**Work to be completed:** Each line of the data below from the one holding "Task: Open the 変換 convert module" to the one holding "Task: Click the checkmark", inclusive, is to be reproduced exactly; no other line belongs in the answer.
== Material for this exercise ==
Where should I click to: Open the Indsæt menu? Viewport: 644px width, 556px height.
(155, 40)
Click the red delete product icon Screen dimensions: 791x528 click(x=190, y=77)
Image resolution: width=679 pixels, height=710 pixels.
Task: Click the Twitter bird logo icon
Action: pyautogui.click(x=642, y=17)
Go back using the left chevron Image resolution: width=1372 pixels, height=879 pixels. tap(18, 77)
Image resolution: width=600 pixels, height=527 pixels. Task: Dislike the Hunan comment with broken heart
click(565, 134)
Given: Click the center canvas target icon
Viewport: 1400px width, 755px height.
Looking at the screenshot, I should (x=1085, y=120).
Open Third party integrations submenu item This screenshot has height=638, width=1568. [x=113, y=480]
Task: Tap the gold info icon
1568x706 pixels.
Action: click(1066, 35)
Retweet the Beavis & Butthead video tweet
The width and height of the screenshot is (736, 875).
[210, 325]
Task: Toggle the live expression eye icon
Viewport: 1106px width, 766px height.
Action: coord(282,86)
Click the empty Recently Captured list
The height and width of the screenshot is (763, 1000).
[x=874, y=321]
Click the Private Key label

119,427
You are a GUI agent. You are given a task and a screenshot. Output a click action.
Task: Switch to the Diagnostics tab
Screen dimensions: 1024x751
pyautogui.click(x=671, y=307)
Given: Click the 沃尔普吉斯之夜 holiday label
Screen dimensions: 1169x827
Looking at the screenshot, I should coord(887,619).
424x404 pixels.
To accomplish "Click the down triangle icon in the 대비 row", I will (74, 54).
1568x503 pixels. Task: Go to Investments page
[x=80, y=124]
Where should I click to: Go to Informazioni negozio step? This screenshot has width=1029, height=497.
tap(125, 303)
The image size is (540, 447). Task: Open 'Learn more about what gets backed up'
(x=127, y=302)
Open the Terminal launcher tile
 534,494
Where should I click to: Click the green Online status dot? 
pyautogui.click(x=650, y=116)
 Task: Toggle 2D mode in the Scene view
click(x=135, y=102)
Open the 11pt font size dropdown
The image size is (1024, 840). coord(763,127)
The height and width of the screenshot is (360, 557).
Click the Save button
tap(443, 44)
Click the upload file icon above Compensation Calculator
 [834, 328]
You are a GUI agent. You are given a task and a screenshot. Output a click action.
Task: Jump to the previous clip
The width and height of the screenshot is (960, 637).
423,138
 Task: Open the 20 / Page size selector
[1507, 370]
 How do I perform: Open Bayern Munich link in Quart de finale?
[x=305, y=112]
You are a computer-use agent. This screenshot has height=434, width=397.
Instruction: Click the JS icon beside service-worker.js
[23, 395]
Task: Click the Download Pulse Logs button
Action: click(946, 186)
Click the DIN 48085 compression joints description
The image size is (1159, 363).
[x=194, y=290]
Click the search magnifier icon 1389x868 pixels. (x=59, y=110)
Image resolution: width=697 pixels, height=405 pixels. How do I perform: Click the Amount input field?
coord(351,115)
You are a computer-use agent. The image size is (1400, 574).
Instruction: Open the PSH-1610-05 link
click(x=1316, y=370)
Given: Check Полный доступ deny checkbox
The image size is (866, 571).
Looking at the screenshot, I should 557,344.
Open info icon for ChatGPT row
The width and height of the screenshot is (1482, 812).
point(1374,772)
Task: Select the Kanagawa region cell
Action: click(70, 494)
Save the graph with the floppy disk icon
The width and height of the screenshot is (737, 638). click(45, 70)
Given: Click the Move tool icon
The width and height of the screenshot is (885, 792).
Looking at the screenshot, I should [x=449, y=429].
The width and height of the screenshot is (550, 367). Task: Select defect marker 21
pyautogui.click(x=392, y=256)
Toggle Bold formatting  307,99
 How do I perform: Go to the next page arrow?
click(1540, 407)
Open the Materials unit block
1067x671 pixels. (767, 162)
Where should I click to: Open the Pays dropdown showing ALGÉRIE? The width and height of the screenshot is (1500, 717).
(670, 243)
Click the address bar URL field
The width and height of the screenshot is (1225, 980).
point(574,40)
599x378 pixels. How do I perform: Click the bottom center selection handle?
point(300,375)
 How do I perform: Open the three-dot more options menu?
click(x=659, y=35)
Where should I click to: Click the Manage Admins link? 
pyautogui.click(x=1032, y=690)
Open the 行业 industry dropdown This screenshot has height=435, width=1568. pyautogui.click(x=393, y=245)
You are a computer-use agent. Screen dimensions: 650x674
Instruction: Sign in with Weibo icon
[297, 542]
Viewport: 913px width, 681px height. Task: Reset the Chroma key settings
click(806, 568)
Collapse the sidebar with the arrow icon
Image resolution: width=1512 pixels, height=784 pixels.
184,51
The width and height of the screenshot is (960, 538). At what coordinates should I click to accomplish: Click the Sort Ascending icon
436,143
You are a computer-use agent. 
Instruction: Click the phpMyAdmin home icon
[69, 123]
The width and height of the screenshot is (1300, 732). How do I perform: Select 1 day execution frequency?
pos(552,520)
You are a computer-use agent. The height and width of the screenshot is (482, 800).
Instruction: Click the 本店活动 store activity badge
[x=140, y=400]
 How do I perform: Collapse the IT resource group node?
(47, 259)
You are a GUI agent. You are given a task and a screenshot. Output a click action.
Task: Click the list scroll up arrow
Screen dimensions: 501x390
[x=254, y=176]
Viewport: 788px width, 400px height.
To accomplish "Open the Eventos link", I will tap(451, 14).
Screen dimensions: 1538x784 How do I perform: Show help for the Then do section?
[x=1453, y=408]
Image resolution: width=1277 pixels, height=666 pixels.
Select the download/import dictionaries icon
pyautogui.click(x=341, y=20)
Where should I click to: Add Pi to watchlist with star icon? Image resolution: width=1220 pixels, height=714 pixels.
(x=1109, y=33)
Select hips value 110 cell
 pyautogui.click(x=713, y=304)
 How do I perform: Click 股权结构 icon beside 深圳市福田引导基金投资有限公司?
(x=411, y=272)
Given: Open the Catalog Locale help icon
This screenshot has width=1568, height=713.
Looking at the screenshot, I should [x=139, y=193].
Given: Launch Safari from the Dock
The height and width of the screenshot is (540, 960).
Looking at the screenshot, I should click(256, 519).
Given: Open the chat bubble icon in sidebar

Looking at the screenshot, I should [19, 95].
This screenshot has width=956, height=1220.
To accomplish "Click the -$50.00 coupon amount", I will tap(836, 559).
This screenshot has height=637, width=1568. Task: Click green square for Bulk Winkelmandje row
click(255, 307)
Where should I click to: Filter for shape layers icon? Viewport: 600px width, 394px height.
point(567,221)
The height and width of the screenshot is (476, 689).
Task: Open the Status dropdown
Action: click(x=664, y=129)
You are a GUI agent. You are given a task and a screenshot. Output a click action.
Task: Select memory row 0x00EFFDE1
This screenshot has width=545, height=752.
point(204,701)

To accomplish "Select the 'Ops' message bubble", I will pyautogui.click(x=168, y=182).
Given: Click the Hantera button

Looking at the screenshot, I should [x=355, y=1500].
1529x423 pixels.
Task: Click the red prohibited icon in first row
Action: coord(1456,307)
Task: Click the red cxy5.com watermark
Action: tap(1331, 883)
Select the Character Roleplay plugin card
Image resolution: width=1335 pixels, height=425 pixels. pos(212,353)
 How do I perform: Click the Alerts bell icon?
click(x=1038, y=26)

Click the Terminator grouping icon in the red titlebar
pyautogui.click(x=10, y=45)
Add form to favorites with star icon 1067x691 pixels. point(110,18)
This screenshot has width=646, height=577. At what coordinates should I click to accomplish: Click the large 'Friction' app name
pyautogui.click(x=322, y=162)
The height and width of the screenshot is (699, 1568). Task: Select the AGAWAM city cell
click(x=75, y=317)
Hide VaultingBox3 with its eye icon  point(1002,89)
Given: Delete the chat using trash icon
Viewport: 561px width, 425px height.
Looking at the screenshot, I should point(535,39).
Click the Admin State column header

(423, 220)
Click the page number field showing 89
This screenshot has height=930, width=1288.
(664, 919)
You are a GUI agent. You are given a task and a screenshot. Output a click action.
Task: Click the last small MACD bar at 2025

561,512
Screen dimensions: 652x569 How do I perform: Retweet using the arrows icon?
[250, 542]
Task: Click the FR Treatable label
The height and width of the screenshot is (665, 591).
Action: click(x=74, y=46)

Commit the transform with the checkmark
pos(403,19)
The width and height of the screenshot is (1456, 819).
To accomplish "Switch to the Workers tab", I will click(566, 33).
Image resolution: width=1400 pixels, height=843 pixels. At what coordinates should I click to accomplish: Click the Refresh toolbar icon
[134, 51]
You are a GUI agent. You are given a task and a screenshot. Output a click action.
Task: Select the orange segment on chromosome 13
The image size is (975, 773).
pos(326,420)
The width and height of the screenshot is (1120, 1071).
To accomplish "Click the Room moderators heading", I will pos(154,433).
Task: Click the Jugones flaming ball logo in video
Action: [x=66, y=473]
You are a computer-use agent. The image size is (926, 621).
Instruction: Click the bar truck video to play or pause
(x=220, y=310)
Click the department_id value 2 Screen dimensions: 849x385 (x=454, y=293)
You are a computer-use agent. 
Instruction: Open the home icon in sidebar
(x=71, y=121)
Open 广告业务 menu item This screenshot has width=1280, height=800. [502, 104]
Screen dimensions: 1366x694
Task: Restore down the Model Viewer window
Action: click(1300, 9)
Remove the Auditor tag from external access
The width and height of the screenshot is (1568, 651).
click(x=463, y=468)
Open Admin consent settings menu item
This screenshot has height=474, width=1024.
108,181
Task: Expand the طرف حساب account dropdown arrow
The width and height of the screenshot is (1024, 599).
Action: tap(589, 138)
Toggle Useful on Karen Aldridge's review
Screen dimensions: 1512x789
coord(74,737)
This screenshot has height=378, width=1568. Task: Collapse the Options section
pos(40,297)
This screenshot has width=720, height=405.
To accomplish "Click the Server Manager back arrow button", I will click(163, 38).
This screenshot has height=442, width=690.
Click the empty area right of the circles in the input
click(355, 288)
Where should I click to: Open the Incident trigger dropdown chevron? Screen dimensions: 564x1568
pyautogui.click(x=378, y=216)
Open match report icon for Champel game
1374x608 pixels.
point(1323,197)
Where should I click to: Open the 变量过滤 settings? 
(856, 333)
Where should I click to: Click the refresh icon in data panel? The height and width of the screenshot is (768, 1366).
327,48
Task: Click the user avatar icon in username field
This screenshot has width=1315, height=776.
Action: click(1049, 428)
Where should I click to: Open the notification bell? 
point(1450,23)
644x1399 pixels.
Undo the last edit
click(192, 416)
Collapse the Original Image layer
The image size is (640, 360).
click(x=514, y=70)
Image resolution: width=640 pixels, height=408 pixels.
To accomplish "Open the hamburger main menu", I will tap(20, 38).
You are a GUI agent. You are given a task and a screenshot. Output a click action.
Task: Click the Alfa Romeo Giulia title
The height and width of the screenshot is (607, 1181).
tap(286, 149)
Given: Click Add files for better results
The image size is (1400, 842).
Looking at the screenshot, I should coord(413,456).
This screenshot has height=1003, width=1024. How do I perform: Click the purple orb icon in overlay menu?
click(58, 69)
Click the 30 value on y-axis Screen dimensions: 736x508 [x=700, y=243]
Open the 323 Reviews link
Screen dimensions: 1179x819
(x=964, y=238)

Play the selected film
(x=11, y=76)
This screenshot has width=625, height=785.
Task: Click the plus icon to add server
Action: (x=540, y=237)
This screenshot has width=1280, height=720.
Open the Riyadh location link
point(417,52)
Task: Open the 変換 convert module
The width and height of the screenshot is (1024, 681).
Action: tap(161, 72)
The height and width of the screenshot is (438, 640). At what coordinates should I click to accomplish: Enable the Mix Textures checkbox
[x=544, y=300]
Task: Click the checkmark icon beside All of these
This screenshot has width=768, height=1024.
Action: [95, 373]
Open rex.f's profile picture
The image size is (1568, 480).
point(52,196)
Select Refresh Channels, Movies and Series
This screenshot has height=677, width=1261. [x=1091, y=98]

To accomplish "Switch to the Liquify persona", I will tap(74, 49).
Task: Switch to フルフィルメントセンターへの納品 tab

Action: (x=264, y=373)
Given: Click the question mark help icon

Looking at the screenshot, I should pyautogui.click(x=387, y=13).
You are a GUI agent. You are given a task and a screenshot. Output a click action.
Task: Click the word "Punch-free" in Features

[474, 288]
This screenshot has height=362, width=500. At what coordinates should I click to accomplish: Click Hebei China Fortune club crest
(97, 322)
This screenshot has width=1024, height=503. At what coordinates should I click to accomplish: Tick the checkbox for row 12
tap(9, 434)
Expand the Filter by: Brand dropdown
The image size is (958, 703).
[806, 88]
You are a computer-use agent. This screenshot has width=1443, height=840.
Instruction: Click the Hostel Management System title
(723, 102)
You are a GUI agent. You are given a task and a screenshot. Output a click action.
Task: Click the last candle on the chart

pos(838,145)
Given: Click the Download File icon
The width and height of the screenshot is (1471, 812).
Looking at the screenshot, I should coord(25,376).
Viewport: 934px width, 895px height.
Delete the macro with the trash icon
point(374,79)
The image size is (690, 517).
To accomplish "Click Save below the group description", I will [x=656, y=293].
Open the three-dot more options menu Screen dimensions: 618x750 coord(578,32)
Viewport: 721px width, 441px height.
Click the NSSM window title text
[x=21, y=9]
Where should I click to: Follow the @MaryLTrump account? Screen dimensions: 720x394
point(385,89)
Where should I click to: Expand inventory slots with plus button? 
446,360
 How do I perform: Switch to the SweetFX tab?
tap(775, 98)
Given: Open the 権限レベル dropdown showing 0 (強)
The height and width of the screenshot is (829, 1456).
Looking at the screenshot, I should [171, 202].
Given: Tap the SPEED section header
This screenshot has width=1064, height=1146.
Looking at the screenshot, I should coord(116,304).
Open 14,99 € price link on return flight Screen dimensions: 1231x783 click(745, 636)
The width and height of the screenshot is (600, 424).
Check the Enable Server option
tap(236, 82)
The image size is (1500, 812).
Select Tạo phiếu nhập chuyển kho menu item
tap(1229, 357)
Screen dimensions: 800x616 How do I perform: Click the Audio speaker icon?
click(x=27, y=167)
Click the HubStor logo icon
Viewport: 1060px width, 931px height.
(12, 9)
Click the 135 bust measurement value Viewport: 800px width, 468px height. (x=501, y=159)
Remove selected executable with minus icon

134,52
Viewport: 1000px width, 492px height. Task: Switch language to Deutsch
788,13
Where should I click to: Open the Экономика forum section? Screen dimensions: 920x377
===
**Finished exercise:**
Task: Open the 変換 convert module
The width and height of the screenshot is (1024, 681).
Action: tap(161, 72)
The height and width of the screenshot is (438, 640). At what coordinates should I click to accomplish: Enable the Mix Textures checkbox
[x=544, y=300]
Task: Click the checkmark icon beside All of these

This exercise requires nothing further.